→ The task:
Exactly the lines from the one with "Instruction: Open the Fichiers joints tab" to the end of the listing must be repeated, both ends included, with nothing added.
——
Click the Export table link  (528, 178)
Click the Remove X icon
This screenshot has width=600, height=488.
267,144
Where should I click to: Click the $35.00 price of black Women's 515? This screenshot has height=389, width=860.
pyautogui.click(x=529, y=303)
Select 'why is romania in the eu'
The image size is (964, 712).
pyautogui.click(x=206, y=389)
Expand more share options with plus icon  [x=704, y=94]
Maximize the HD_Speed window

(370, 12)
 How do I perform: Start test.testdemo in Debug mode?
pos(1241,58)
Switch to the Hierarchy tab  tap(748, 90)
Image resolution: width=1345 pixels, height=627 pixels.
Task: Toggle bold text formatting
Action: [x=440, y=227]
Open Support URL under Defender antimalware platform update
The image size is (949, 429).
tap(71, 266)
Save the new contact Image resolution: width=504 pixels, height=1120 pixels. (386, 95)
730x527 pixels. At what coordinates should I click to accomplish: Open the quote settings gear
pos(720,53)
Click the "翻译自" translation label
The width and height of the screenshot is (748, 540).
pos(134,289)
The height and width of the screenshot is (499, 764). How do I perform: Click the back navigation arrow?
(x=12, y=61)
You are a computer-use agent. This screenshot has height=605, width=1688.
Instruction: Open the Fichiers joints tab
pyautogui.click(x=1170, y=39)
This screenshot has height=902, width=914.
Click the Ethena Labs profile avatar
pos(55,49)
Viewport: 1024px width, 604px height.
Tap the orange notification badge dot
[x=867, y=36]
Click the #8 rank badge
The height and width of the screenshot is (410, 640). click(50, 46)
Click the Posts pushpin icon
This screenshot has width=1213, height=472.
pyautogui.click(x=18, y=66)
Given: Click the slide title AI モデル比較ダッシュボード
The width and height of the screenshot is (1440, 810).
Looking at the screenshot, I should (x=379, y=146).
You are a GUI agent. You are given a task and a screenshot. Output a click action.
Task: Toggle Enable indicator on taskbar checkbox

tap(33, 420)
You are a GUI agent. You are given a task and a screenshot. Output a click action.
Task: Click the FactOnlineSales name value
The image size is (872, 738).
——
→ Final answer:
Instruction: Open the Fichiers joints tab
pyautogui.click(x=1170, y=39)
This screenshot has height=902, width=914.
Click the Ethena Labs profile avatar
pos(55,49)
Viewport: 1024px width, 604px height.
Tap the orange notification badge dot
[x=867, y=36]
Click the #8 rank badge
The height and width of the screenshot is (410, 640). click(50, 46)
Click the Posts pushpin icon
This screenshot has width=1213, height=472.
pyautogui.click(x=18, y=66)
Given: Click the slide title AI モデル比較ダッシュボード
The width and height of the screenshot is (1440, 810).
Looking at the screenshot, I should (x=379, y=146).
You are a GUI agent. You are given a task and a screenshot. Output a click action.
Task: Toggle Enable indicator on taskbar checkbox

tap(33, 420)
You are a GUI agent. You are given a task and a screenshot. Output a click action.
Task: Click the FactOnlineSales name value
The image size is (872, 738).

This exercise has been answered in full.